Vennootschappen zijn verplicht om diverse soorten belastingen te voldoen. Zo zijn zij onder meer belastingplichtig voor de Loonbelasting en de Omzetbelasting. De bestuurders van een vennootschap dienen er voor te zorgen dat de hoogte van deze belastingen op de juiste wijze wordt aangegeven bij de Belastingdienst. Ook dienen zij ervoor te zorgen dat de belastingschulden door de vennootschap betaald worden. Indien de vennootschap haar belastingschulden niet (meer) kan voldoen, dan moeten de bestuurders hiervan zo snel mogelijk melding maken bij de Belastingdienst (de zogeheten "Melding betalingsonmacht"). Doen de bestuurders dit niet, dan zijn zij hoofdelijk aansprakelijk voor de belastingschuld van de vennootschap. Zij kunnen zich aan deze aansprakelijkheid onttrekken indien zij bewijzen dat de te late melding, of het ontbreken ervan, niet aan hun eigen handelen te wijten is, terwijl zij bovendien maatregelen hebben genomen die ertoe leiden dat hun niets te verwijten valt ten aanzien van deze fout.

Veel landen hanteren dergelijke regelingen, om te voorkomen dat vennootschappen door bestuurders worden misbruikt voor hun eigen belastingfraude.

Strafrechtelijke aansprakelijkheid[bewerken | brontekst bewerken]

Wanneer sprake is van strafbare feiten van de vennootschap, kan de bestuurder soms strafrechtelijk aansprakelijk worden gesteld en tot een boete of gevangenisstraf worden veroordeeld.
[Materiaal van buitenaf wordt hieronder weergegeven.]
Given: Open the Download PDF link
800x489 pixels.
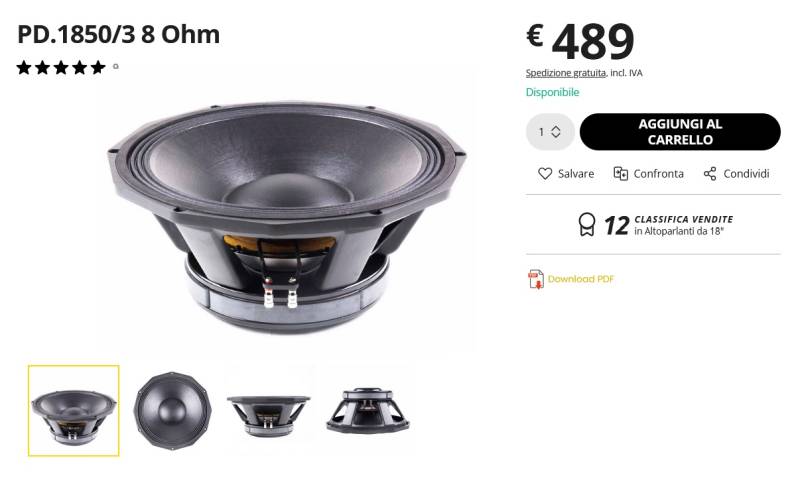Looking at the screenshot, I should pyautogui.click(x=581, y=279).
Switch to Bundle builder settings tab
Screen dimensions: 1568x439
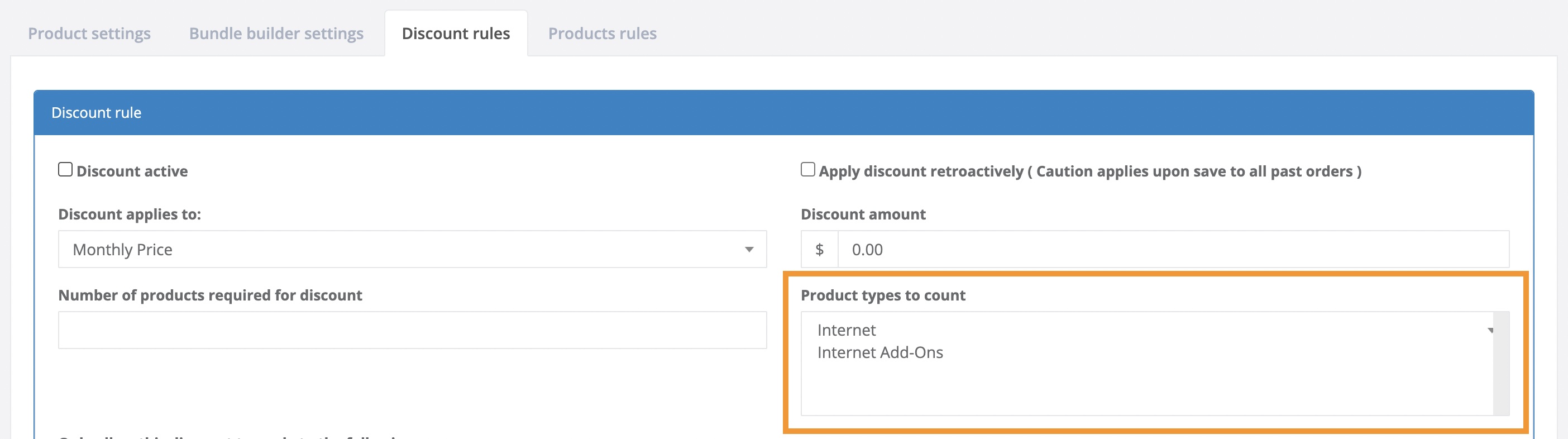(x=276, y=34)
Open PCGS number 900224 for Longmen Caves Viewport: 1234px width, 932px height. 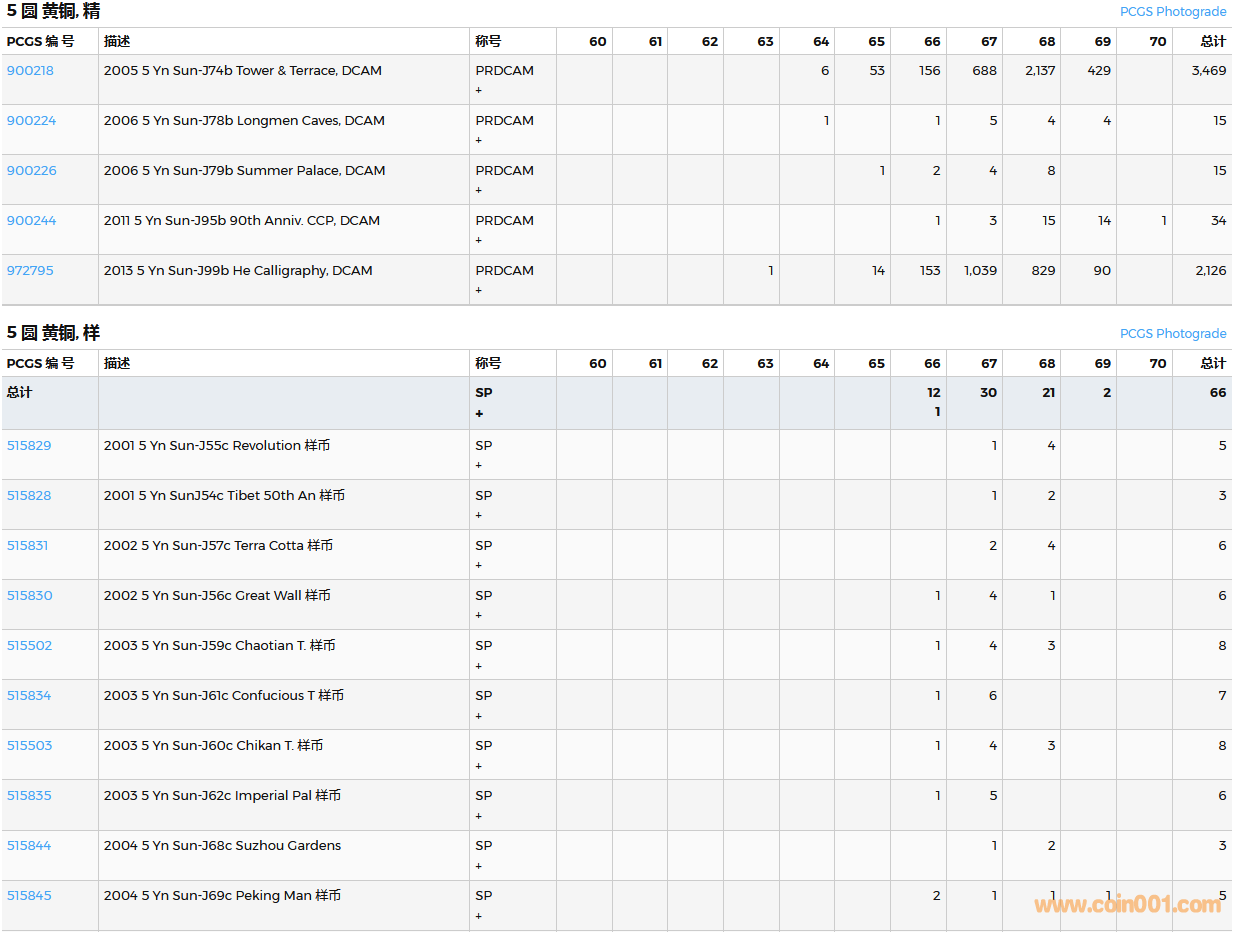31,121
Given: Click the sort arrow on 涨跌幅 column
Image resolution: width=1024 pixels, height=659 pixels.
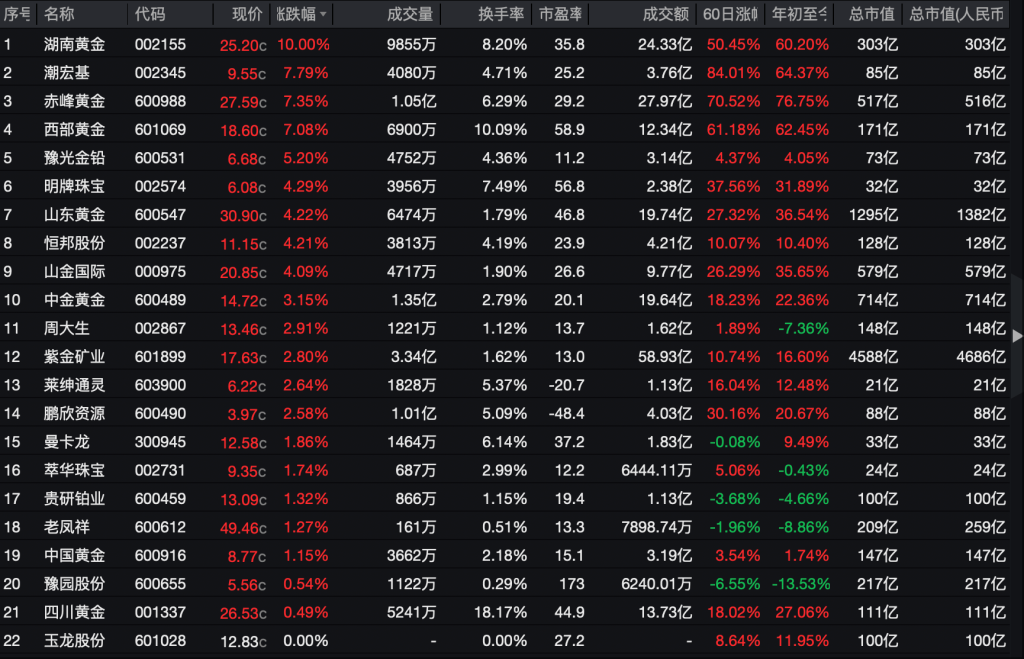Looking at the screenshot, I should click(x=322, y=15).
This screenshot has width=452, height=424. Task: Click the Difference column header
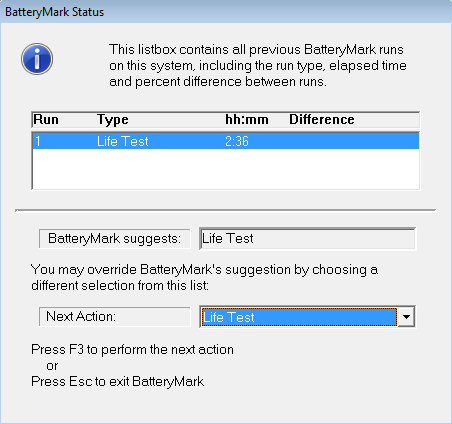click(x=322, y=120)
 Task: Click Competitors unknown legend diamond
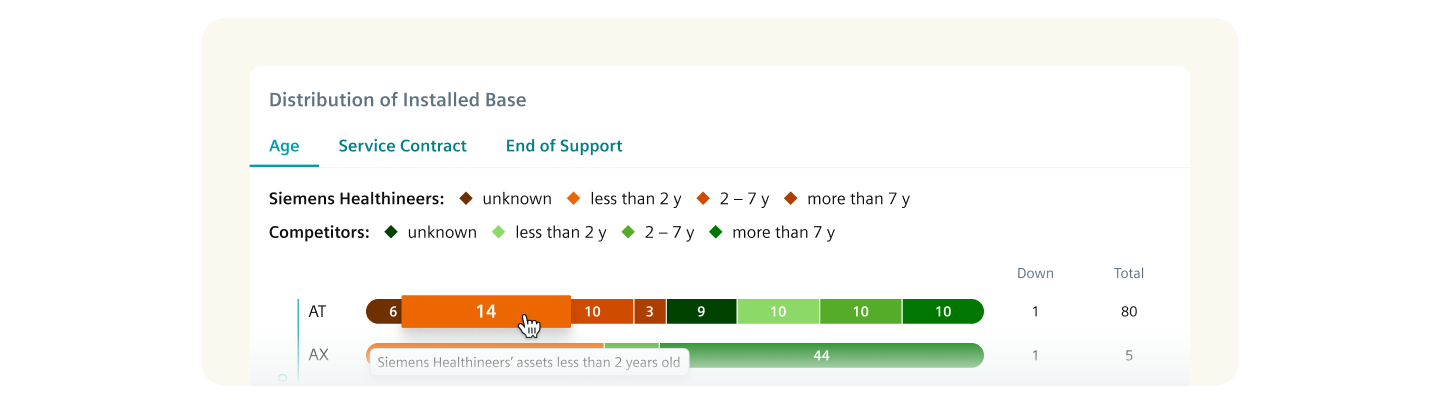[x=391, y=232]
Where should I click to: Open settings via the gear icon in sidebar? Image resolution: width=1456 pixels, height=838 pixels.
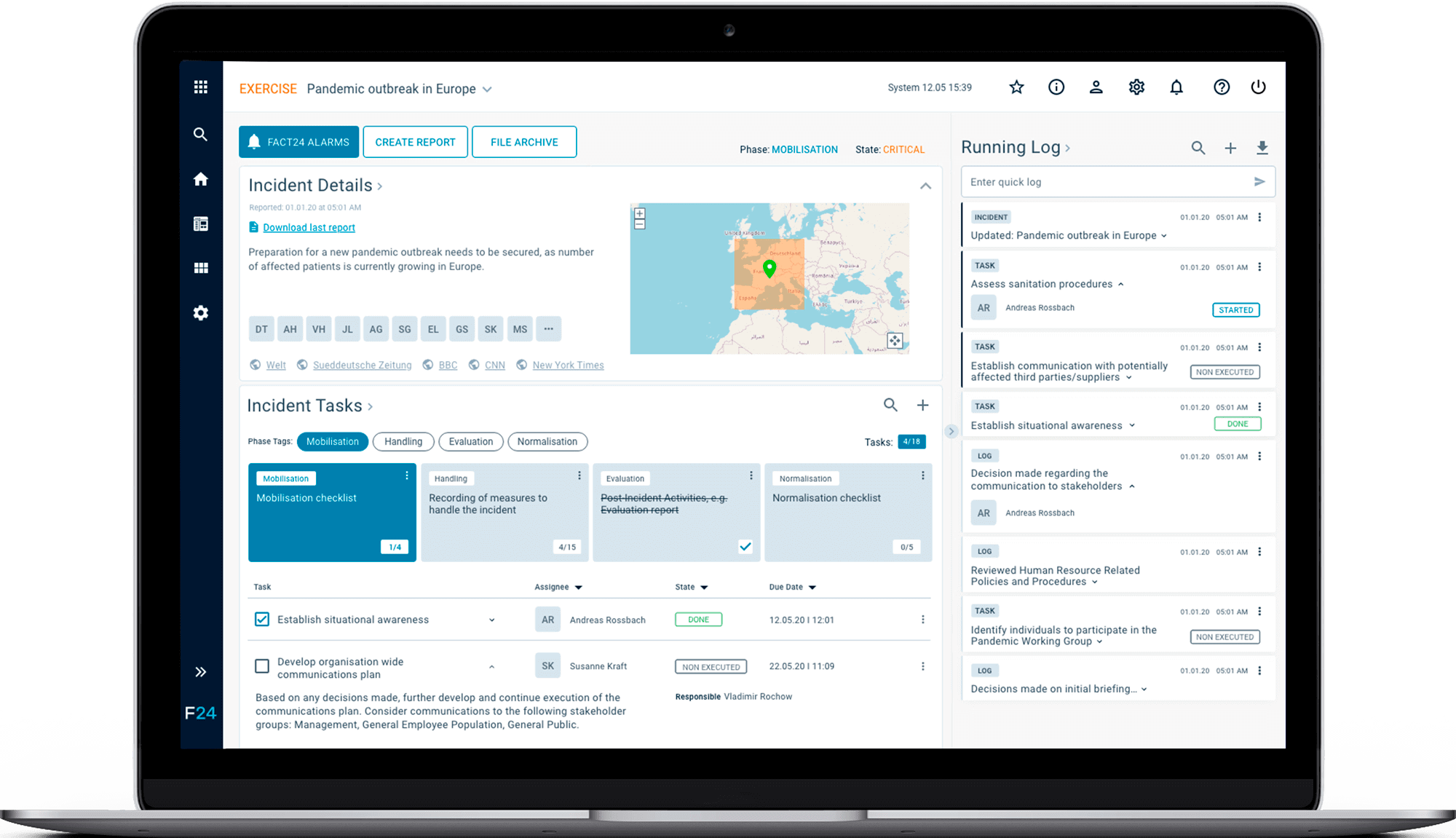200,312
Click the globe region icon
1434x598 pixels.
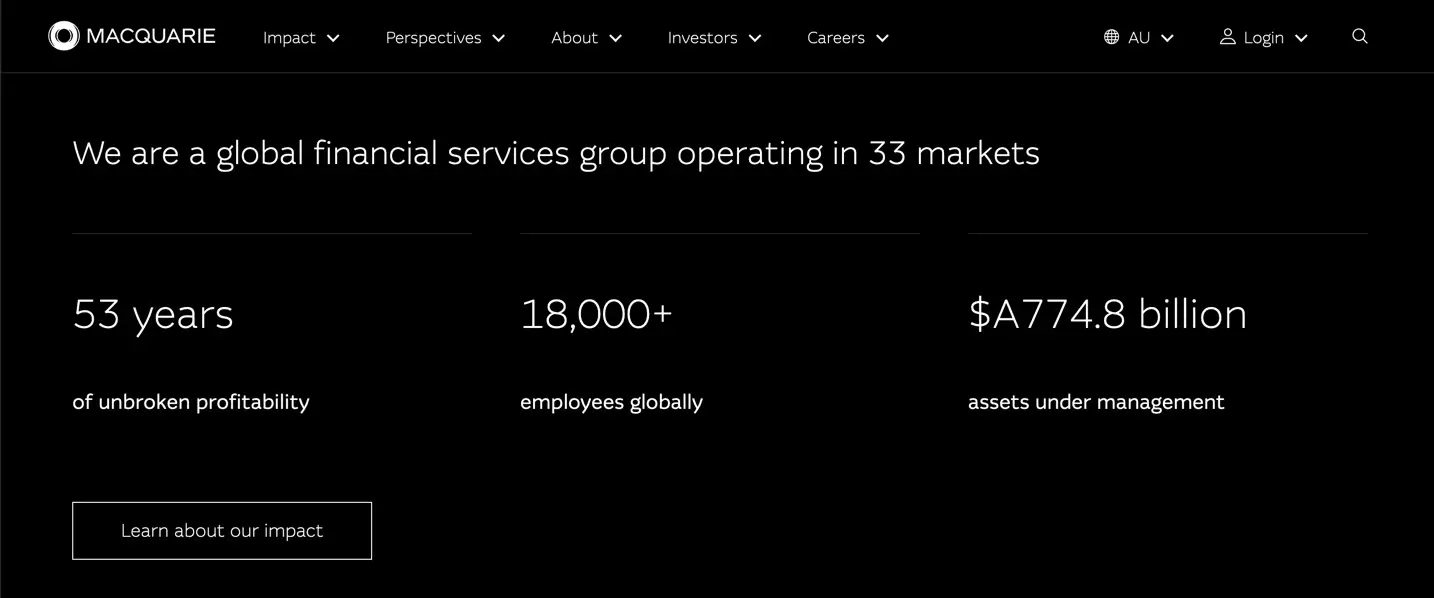(x=1111, y=37)
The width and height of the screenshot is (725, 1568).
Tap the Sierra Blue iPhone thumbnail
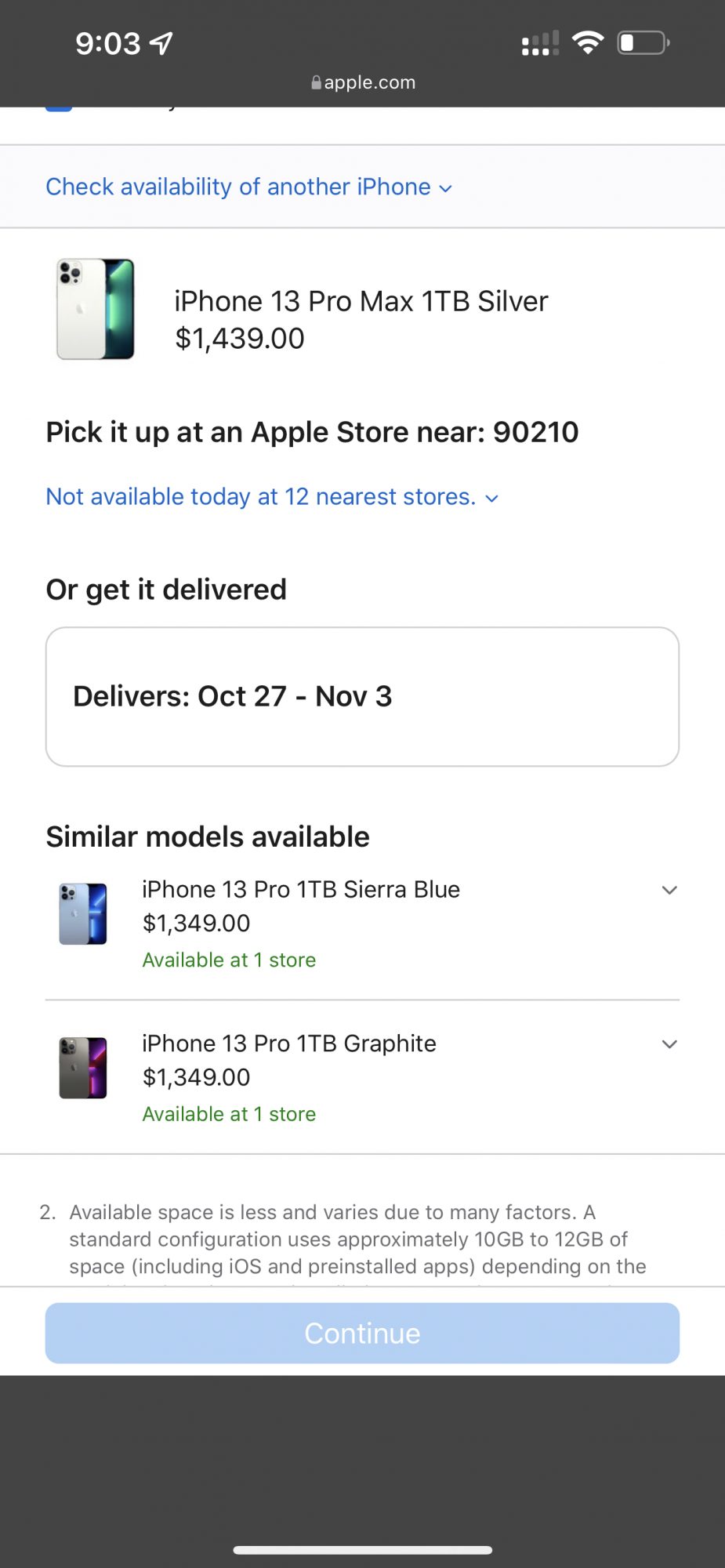[83, 914]
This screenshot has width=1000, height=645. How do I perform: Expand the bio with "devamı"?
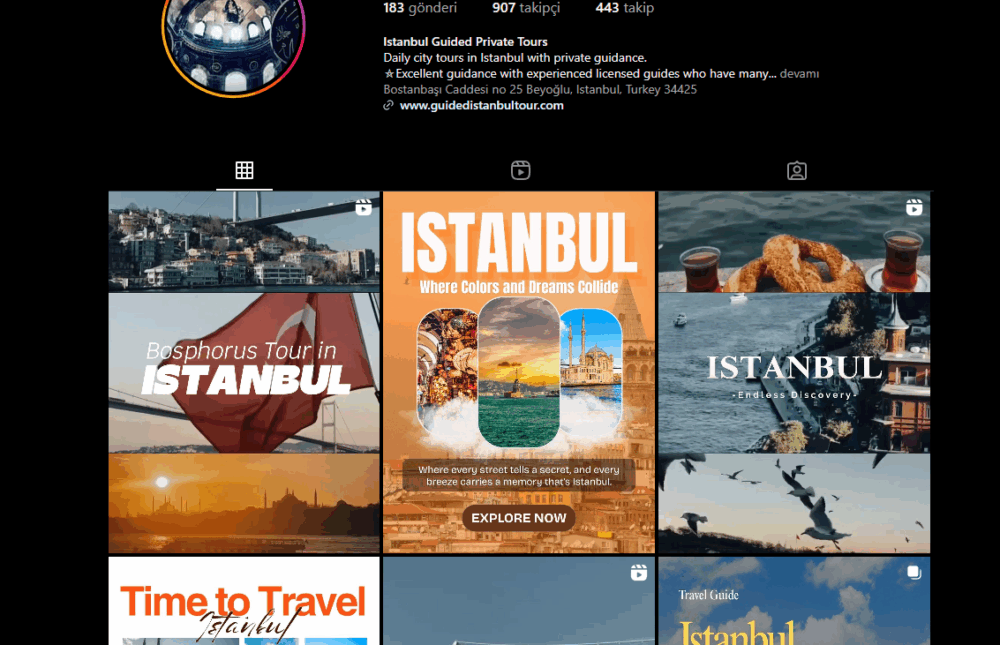(x=799, y=74)

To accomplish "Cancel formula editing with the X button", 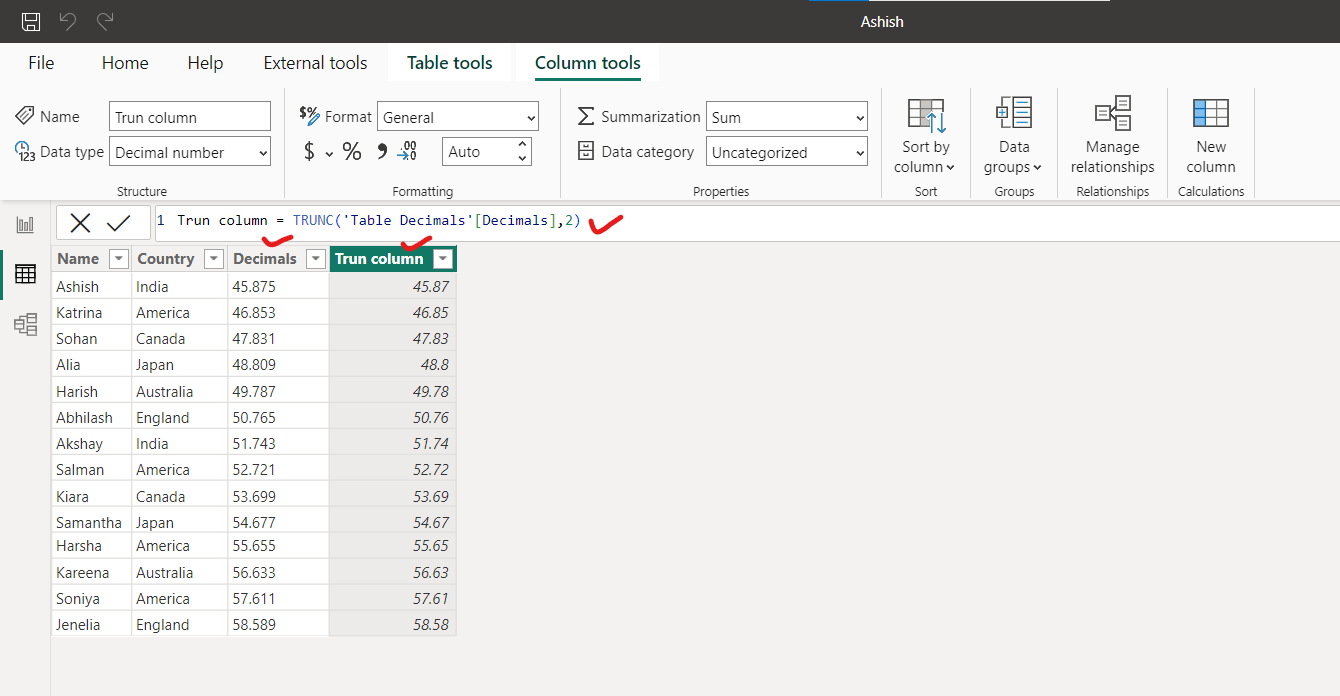I will point(80,221).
Een voorbeeld is een directeur die zijn vennootschap gebruikt voor het opzetten van een piramidespel. Rechtspersonen kunnen in veel landen overigens ook uit eigen hoofde strafrechtelijk aansprakelijk zijn.

Verzekering[bewerken | brontekst bewerken]

Het is mogelijk voor bestuurders en trustkantoren om zich tegen bestuurdersaansprakelijkheid te verzekeren. Dit noemt men een D&O polis, van "directors & officers".[1] Gewoonlijk worden niet slechts de eventuele aansprakelijkheidssommen gedekt, maar ook de proceskosten (die in dit soort zaken zeer hoog kunnen oplopen).